Сказал привычно, по ремеслу: в немецком тылу эфир слушают всегда, пеленгатор накрывает болтуна в две передачи. Но, сказав, задержался на своей же мысли — и она пошла не туда, куда сказана. Нынче у Слободки вышло не по-тыловому. Часового сняли чисто, без шума. А немец из комендатуры отозвался слишком ходко, будто ждал неладного. В жидком, опустошённом тылу, где, как сам же сегодня вычитал по моторам, людей сняли подчистую, так не стоят. Кто-то этот узел стерёг внимательнее, чем он того стоил. Воронин повертел это в голове ровно столько, сколько вертят чужой след на своей тропе, — и списал пока на нервы отходящего немца: у кого поехал фронт, тот по ночам пуглив. Но засечку оставил. На руках был раненый, на востоке гремело сбывшееся — разбираться, кто и зачем стерёг провод под Слободкой, было сейчас некогда.
Он спустился в яму, сел у мёрзлого корня рядом с Гридей. Тот лежал с открытыми глазами, слушал восток, и лицо при зареве было совсем мальчишеское, нездоровое, в испарине.
— Болит? — спросил Воронин.
— Дёргает. — Гридя перевёл дух сквозь зубы. — Терпимо. Командир… а куст-то я красиво срубил? Видали, как столбы качнуло?
— Видал. Чисто сработал. — Воронин поправил на нём полу полушубка. — Лежи, ногу не дёргай. К ночи понесём. Дойдём до своих — заштопают, ещё мосты твои рвать будешь.

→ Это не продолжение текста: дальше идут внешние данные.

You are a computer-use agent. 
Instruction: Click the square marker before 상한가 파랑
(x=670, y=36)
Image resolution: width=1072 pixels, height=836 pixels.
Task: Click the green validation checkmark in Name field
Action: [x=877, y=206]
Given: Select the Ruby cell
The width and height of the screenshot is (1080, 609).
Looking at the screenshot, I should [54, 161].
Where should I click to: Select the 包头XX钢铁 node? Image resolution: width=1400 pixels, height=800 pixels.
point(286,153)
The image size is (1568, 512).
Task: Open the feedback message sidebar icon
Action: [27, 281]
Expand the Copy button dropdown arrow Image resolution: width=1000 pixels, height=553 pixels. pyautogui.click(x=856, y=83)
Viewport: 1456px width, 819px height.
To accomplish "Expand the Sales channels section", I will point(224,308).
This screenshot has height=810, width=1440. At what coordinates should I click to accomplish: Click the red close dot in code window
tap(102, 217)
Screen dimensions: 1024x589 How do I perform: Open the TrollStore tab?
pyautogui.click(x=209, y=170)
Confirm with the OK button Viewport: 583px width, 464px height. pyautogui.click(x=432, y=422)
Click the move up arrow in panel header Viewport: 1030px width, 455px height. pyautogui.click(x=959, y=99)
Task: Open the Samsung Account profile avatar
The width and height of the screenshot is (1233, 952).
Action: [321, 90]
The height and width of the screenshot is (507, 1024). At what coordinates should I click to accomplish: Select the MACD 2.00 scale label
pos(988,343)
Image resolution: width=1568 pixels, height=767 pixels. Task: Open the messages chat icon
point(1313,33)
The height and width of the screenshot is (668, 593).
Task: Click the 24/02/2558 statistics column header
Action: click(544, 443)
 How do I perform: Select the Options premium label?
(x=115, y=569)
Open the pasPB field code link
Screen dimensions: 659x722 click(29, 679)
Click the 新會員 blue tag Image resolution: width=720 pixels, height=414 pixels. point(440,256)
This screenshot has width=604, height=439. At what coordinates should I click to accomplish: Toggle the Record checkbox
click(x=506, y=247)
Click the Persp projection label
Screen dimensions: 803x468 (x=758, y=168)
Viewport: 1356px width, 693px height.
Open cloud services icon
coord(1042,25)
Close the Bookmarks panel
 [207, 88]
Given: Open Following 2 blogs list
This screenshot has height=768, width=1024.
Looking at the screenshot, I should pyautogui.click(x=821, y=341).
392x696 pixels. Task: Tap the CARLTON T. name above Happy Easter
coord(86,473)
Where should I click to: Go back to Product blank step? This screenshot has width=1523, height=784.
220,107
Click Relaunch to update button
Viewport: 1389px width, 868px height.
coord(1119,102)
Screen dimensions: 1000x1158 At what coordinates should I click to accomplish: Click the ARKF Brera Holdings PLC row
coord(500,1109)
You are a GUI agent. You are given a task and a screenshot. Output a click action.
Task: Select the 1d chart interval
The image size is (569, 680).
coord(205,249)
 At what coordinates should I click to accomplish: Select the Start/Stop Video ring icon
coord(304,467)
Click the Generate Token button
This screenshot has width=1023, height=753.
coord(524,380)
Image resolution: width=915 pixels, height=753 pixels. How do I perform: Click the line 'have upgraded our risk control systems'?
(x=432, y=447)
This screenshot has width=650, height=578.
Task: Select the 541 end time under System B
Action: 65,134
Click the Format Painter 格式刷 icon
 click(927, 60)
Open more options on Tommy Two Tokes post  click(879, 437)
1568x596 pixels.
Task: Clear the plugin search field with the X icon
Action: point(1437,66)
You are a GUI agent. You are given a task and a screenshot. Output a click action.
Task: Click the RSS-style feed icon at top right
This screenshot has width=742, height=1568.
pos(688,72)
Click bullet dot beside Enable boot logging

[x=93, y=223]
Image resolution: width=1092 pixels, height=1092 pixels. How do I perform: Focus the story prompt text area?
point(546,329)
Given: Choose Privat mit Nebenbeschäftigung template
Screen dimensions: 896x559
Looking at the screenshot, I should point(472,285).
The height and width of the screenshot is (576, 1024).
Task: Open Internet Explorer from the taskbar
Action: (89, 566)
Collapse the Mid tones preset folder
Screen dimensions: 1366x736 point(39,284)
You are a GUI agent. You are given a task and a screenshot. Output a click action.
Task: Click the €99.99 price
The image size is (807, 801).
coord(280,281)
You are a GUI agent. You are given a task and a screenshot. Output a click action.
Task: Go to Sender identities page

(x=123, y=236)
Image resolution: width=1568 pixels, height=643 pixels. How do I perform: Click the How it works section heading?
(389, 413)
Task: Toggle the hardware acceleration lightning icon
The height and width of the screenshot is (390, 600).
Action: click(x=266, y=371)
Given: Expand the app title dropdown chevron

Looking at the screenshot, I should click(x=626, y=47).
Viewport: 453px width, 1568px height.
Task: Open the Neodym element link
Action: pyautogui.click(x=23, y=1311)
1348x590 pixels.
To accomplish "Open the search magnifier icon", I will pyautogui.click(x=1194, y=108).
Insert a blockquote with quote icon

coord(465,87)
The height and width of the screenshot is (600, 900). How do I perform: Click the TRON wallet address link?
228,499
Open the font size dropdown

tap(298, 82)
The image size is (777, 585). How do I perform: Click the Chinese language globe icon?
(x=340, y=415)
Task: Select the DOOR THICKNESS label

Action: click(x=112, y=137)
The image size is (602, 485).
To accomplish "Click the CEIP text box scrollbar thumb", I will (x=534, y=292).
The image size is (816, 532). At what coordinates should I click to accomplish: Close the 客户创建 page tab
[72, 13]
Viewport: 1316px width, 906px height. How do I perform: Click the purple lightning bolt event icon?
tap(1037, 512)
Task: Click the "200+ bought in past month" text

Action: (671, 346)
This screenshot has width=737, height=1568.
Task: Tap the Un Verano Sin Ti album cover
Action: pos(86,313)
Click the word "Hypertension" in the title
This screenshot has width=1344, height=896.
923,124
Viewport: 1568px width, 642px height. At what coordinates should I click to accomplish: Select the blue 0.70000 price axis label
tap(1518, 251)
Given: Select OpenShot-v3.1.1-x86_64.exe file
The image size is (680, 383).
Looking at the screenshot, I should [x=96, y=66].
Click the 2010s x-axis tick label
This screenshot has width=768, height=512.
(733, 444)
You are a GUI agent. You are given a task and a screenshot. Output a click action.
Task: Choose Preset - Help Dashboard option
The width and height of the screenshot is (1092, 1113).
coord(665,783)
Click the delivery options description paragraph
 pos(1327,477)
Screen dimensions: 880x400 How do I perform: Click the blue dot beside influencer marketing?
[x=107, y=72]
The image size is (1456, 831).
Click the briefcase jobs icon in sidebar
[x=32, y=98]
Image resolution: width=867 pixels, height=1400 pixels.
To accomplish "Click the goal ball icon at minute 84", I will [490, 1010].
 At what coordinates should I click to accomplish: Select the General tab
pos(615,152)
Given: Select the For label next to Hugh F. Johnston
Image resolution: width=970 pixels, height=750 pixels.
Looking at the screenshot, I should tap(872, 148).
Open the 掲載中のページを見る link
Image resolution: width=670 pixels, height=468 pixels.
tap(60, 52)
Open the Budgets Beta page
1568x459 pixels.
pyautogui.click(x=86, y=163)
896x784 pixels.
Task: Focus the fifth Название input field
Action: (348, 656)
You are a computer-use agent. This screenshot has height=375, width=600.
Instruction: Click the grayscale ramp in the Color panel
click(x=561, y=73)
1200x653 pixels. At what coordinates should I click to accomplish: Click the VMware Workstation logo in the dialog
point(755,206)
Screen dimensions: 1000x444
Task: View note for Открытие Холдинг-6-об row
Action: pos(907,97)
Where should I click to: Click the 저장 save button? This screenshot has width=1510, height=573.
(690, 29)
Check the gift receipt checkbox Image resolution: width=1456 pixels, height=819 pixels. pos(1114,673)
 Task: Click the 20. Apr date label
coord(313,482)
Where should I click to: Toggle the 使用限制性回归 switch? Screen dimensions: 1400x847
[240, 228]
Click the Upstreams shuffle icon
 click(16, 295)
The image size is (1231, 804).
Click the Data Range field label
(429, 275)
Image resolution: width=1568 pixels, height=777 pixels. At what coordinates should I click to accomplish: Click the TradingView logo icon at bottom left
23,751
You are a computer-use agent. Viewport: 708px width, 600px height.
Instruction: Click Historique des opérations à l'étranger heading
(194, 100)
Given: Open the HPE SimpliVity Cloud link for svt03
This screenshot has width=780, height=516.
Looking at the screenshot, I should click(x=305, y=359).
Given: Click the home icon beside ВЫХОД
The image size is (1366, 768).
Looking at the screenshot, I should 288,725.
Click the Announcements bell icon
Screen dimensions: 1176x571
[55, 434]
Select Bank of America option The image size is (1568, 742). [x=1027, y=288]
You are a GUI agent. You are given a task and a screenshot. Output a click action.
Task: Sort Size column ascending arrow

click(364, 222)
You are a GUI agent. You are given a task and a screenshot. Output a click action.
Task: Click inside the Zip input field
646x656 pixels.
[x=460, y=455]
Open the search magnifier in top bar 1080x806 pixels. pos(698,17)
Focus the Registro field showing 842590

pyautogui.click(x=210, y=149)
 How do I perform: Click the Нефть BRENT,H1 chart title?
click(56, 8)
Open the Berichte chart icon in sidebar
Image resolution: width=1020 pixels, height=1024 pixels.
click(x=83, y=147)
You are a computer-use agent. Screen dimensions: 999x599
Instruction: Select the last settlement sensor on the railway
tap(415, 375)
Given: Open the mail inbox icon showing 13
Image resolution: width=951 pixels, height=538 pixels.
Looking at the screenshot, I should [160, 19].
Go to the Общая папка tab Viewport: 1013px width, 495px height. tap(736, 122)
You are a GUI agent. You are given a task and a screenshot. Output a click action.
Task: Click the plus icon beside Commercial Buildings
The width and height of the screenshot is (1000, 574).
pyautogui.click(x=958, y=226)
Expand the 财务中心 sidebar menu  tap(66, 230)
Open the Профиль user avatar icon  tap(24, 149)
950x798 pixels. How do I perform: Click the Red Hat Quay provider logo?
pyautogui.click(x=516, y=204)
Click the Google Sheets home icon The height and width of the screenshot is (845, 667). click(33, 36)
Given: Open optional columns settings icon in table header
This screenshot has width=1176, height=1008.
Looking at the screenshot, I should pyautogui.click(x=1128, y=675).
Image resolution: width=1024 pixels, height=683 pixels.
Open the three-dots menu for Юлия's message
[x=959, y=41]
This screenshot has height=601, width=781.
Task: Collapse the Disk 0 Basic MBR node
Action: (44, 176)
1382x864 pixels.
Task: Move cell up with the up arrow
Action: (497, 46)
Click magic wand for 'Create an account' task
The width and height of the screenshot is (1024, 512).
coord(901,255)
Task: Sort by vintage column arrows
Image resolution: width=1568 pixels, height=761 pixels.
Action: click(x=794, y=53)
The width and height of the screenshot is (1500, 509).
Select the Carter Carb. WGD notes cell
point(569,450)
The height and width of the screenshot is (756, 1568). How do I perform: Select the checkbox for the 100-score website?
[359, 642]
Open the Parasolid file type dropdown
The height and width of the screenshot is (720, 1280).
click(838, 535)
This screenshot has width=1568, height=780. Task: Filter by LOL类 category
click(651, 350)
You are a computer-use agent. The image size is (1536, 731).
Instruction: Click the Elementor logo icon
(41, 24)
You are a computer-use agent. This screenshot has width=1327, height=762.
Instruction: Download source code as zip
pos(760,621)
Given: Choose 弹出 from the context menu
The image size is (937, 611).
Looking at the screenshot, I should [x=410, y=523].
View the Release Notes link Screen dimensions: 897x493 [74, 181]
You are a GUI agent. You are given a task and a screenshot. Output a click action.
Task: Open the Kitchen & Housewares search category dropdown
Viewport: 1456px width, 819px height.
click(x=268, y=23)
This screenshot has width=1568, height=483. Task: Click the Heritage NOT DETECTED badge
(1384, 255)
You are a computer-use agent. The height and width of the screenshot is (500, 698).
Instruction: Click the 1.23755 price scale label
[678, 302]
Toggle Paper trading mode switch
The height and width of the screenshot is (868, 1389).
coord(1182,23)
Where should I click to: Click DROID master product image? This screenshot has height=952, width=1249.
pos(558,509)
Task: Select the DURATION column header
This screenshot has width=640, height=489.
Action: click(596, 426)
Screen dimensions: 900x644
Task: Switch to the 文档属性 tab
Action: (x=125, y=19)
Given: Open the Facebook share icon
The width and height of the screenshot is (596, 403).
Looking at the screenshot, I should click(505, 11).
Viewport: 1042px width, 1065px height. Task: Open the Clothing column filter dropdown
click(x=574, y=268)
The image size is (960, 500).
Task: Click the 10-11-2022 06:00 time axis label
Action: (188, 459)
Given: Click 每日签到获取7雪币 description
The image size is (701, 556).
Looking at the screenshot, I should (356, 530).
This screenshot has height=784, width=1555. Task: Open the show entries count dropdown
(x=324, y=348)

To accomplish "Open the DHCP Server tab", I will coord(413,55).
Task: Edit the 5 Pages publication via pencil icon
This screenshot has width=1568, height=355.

Гридя притих, успокоенный, и скоро задышал ровнее — повело в полузабытьё. И только тогда, когда подрывник уже не слышал, из соседней тени подал голос Третьяк. Он лежал ничком у края ямы, лицом к Слободке, к зареву пожара, и не обернулся.
— Командир. — Голос был тихий, севший, без обычной его неспешной уверенности. — Зря оно так гладко вышло, по-моему. Часовой-то один на таком кусте. А отозвались — будто полна изба ждала. — Он помолчал, пожевал губами. — Не нравится мне. Нутром не нравится. Будто не мы за ним пришли, а нас тут поджидали. Стар я стал, чую всякое… а только и зверь так чует, когда на него самого ставят.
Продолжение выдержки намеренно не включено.